MSVC recently added there own version[1] of it controlled with a [[msvc::dispatch]] attribute thats needs an experimental compiler flag I think still.

1: C++ Function Multiversioning in Windows https://www.youtube.com/watch?v=LTM1was1dTU

janwas · on Nov 29, 2022

Interesting, did not know that, thanks.

It seems to me that a table of function pointers is all that's required. Highway is a little fancier in that the first entry is a trampoline that first detects CPU capabilities and then calls your pointer; subsequent calls go straight to the appropriate function.

Do the (experimental/non-portable) compiler versions contribute any additional value?

eesmith · on Nov 29, 2022

> ... contribute any additional value?

I gather from the linked-to video that binary-load-time selection has better run-time performance than init-at-first-call run-time dispatch, and doesn't have the tradeoff between performance and security.

janwas · on Nov 29, 2022

Thanks for the pointer. I read the video transcript and agree with their premise that indirect calls are slow. The are several ways to proceed from there. One could simply inline FastMemcpy into a larger block of code, and basically hoist the dispatch up until its overhead is low enough.

Instead, what they end up doing is pessimizing memcpy so that it is not inlined, and even goes through another thunk call, and defers the cost of patching until your code is paged in (which could be in a performance or latency-sensitive area). Indeed their microbenchmark does not prove a real-world benefit, i.e. that the thunks and patching are actually less costly than the savings from dispatch. It falls into the usual trap of repeating something 100K times, which implies perfect prediction which would not be the case in normal runs.

Also, the detection logic is limited to rules known to the OS; certainly sufficient for detecting AVX-512, probably harder to do something like "is it an AVX-512 where compressstoreu or vpconflict are super slow". And certainly impossible to do something reasonable like "just measure how my code performs for several codepaths and pick the best", or "specialize my code for SVE-256 in Graviton3".

So, besides the portability issue, and actually pessimizing short functions (instead of just inlining them), this prevents you from doing several interesting kinds of dispatch.

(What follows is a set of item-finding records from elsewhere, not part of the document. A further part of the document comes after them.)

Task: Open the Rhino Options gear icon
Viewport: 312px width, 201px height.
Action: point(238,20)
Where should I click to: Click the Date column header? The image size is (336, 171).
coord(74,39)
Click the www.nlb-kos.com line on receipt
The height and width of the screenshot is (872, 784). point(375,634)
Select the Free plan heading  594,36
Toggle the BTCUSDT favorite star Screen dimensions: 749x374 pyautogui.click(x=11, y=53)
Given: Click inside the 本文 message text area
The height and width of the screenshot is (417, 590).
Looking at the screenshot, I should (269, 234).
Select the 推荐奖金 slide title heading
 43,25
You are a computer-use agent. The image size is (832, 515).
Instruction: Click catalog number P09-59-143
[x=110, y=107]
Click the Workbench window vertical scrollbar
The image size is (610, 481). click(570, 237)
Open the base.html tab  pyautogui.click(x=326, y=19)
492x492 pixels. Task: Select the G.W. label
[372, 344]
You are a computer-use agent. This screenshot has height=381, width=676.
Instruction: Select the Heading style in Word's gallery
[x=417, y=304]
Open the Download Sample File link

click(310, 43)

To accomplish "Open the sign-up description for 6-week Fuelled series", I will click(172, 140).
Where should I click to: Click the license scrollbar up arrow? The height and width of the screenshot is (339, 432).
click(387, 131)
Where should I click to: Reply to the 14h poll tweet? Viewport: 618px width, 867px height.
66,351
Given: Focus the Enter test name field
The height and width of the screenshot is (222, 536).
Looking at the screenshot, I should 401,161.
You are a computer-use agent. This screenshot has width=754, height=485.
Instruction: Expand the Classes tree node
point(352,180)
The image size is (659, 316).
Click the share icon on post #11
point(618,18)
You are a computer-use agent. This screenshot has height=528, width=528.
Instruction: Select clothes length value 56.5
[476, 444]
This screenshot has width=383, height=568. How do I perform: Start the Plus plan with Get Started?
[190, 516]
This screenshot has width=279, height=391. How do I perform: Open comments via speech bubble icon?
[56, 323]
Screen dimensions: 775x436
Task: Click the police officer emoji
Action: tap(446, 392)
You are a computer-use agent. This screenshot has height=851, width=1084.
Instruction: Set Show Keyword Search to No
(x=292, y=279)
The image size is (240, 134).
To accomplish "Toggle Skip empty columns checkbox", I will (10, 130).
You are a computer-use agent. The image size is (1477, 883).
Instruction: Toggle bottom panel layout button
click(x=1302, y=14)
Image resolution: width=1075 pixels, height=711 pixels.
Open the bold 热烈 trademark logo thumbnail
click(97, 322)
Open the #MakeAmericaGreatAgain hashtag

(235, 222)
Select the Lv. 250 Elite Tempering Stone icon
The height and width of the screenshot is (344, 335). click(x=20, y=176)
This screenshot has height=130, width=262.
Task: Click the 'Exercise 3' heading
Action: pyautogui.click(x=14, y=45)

Caveat emptor.

janwas · on Nov 28, 2022

Cool, I wasn't familiar with libvolk. It seems to be a collection of prewritten kernels, so it only helps if the function you want to write is among them.

github.com/google/highway seems to be closer to what is requested here. It provides around 200 portable intrinsics using which you can write a wide variety of functions (only a single implementation required). Disclosure: I am the main author.

wazoox · on Nov 28, 2022

Oooh, that's exactly the problem I had these days. The Firefox extension "Firefox translations" uses a tool (bergamot-translator) which requires SSE4 (or is it SSE3.1?) to run at all, so on all slightly old machines it fails miserably with a weird error. (90% of the machines I see around are 5 to 10 years old, work perfectly and don't need to be replaced, thank you very much, save money, think of the planet, this sort of things).

nynx · on Nov 28, 2022

Rust has built-in support for this, I believe.

3836293648 · on Nov 29, 2022

Rust's native support for this is super verbose and repetetive. There's a macro library that can deal with all the unsafe and version picking for you though.

fmajid · on Nov 28, 2022

http://maskray.me/blog/2021-01-18-gnu-indirect-function

mhh__ · on Nov 28, 2022

GCC can do it for you with autovectorization.

Doing the feature detection is fairly trivial. If they don't run the invalid instructions don't error.

astrange · on Nov 28, 2022

Autovectorization basically doesn't work. The effort to test it properly (that it got vectorized the way you expect or at all) is more maintenance than writing it yourself.

If you insist on abstractions, autoscalarization (the opposite approach) would be better, which is kind of how Fortran works… but I unironically recommend just writing assembly like ffmpeg does.